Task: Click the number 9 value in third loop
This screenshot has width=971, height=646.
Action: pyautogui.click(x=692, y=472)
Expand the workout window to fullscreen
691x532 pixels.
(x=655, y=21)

○ ○ ○ ○ ○ ○ ○

▸ **Problem details**: Arrange the data above as a Markdown table with two columns, Row and Content. Put each line's number in Row and the line in Content, and leave out blank lines.

▸ **Response for this exercise**:
| Row | Content |
|---|---|
| 1 | Task: Click the number 9 value in third loop |
| 2 | This screenshot has width=971, height=646. |
| 3 | Action: pyautogui.click(x=692, y=472) |
| 4 | Expand the workout window to fullscreen |
| 5 | 691x532 pixels. |
| 6 | (x=655, y=21) |